INPUT MATERIAL:
---*---
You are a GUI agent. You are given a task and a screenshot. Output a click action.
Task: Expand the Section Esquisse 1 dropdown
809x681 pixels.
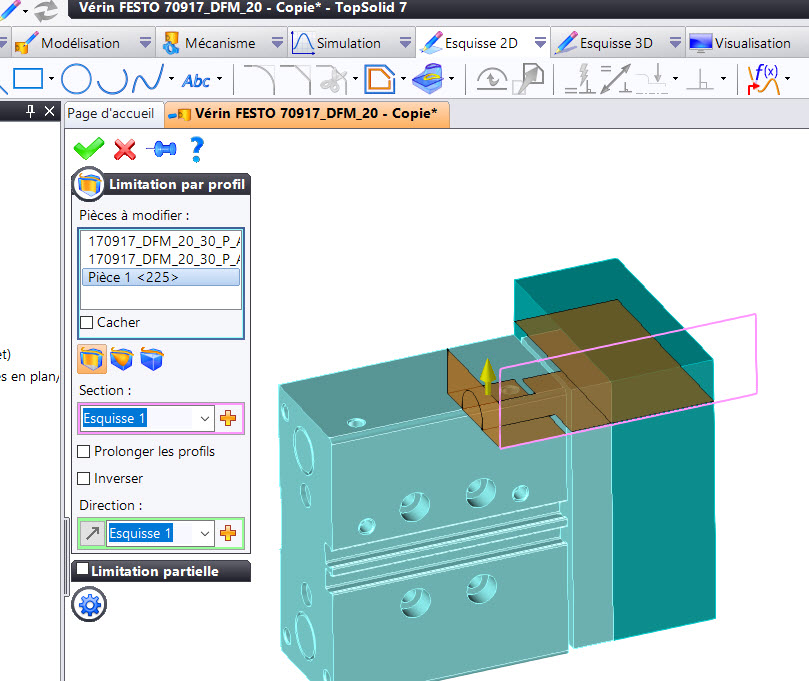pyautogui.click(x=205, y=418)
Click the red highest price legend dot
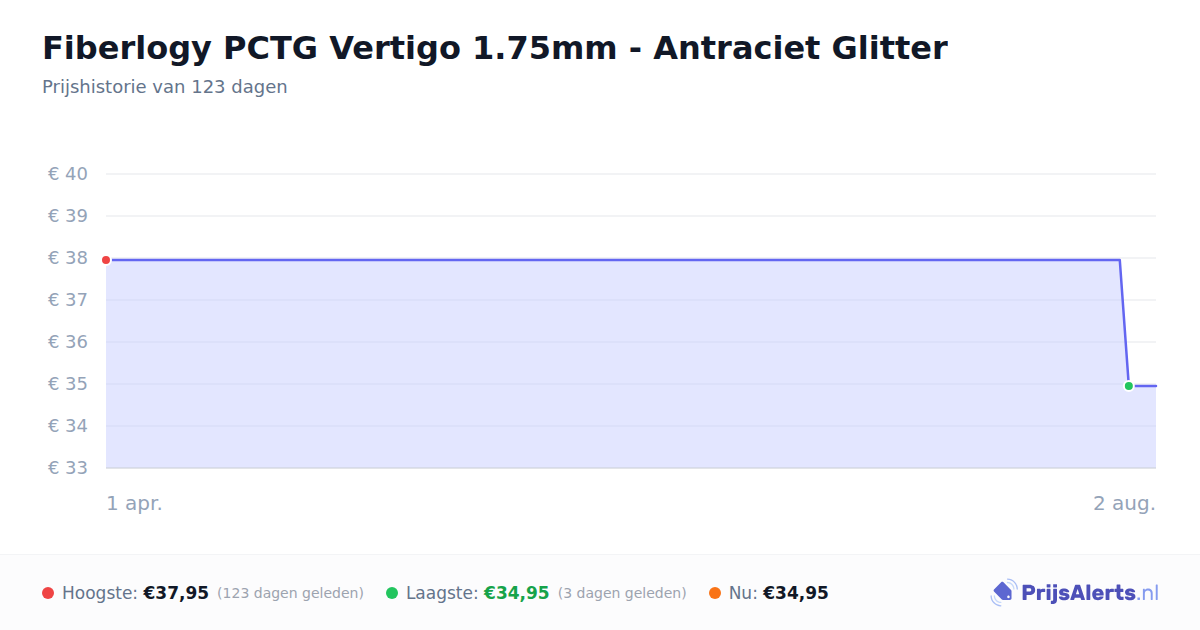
---*---
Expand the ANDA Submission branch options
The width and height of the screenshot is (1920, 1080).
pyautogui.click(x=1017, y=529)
---*---
DESCRIPTION OF THE TASK: Those lines of the records above that run from the one containing "809x681 pixels." through the one containing "Click the red highest price legend dot" should be returned exactly, with no pictures among them.

ANSWER FOR THIS EXERCISE:
809x681 pixels.
pyautogui.click(x=205, y=418)
Click the red highest price legend dot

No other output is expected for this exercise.